Мужчины, сидевшие на лошадях, были молоды, румянец во всю щеку, блестящие светлые волосы, и лошади хороши: плотные, раскормленные, с широкими лоснящимися крупами. Лейтенант громким голосом отдал команду. Кавалеристы спешились на площади и привязали лошадей к столбикам вокруг памятника погибшим. Поломали ряды и, пешие, стали искать, где расположиться. Улицы заполнили топот сапог, чужая гортанная речь, звяканье шпор и сабель. Горожанки в домах прятали хорошее постельное белье.

Старшая и младшая Анжелье — мать и жена Гастона Анжелье, военнопленного, сидевшего в лагере в Германии, — заканчивали в доме приборку. Старшая — худая, сухая, костистая, очень бледная, — собственноручно убирала в кабинете книги и, прежде чем запереть их в шкаф, читала вполголоса названия и благоговейно поглаживала ладонью переплеты.

— Чтобы к книгам моего Гастона притронулся немец?! Лучше сжечь! — шептала она.

— А коли немец от шкафа ключ попросит? — простонала толстуха кухарка.
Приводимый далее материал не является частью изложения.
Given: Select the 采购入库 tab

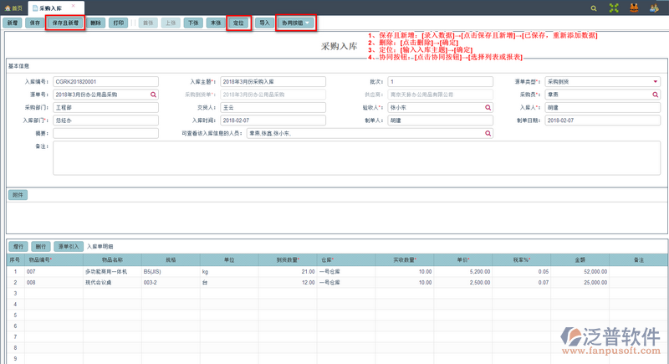Looking at the screenshot, I should click(49, 7).
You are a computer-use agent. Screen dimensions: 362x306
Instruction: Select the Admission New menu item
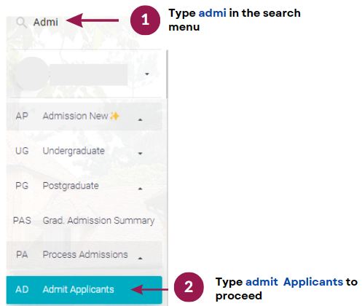(x=84, y=117)
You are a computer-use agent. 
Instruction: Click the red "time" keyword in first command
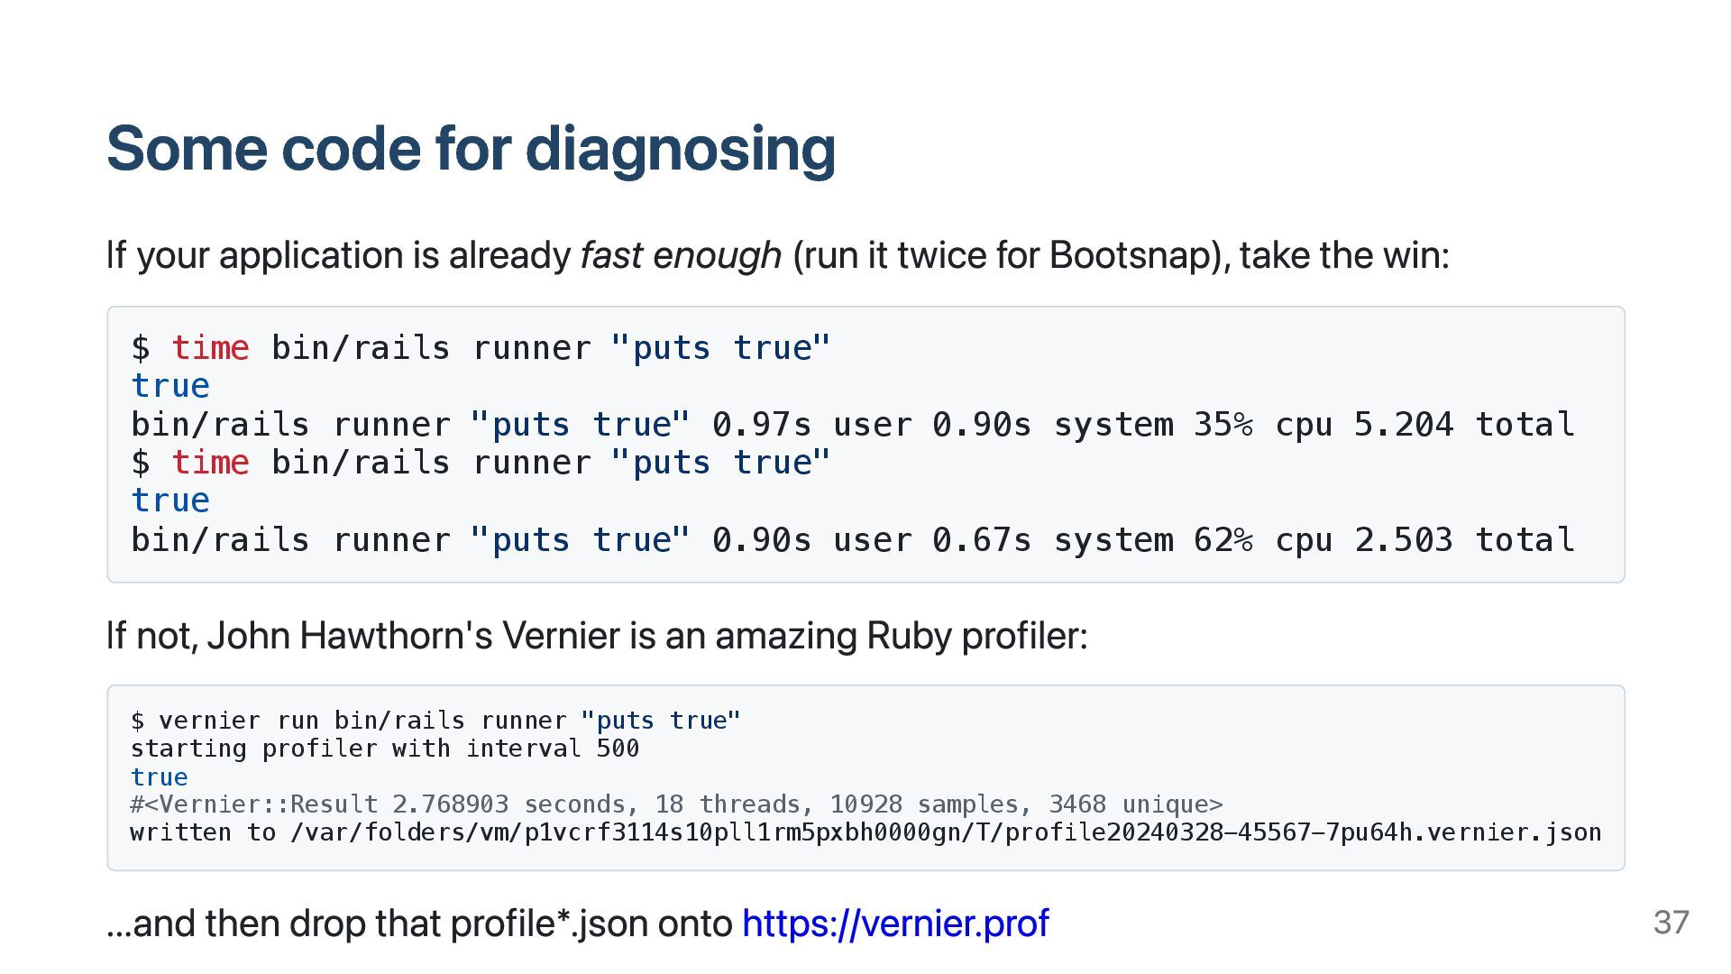pos(210,348)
— Попросит у меня, — произнесла мадам Анжелье, выпрямляясь, и похлопала по карману, пришитому изнутри к ее черной шерстяной юбке. Связка ключей, с которой она не расставалась, звякнула. — Два раза просить не будет, — закончила она сумрачно.

Люсиль Анжелье, невестка, убирала под приглядом свекрови безделушки с каминной полки. Пепельницу она решила оставить. Свекровь воспротивилась.

— Будут пепел на ковры стряхивать, — сказала Люсиль, и мадам Анжелье-старшая сдалась, поджав губы.

В бледном до прозрачности лице старой женщины не оставалось ни кровинки, даже волосы у нее были белыми, и только губы — как прорезанные ножом — розоватыми в синеву, почти лиловыми. Высокий по старинной моде воротничок из сиреневого муслина на китовом усе прикрывал, не пряча, морщинистую шею, дрожащую от волнения, как у ящерицы. Слыша за окном шаги или голос немецкого солдата, старшая вздрагивала всем телом от носка маленькой ножки, обутой в остроносый ботинок, до благородных седых волос, уложенных в бандо на голове.

— Работайте, работайте, — повторяла она. — Эти вот — вот придут.

Наконец-то голая комната: ни цветочка, ни подушки, ни картинки — только самое необходимое. В большой стенной шкаф под стопу простыней спрятан семейный альбом с фотографиями, враг не осквернит святотатственным взглядом двоюродную бабушку Агату, снятую перед первым причастием, и дядюшку Жюля в шесть месяцев, голенького на подушке. С каминной полки убраны даже два фарфоровых попугая с гирляндами роз в клюве, вазы эпохи Луи — Филиппа, подаренные троюродной тетушкой, приехавшей на свадьбу из дальней дали. От них не избавлялись только из боязни ее обидеть; поглядывая на них, Гастон говорил: «Если горничная заденет их метлой и расколотит, я прибавлю ей жалованье». Но спрятали и попугаев. Французские руки подарили их, французские глаза на них смотрели, французские перья обметали с них пыль, и они останутся незапятнанными, их избавят от общения с немцами. Господи! А распятие?! В углу спальни над канапе! Старшая мадам Анжелье сняла его собственными руками и прижала к груди, укрыв концами кружевной косынки.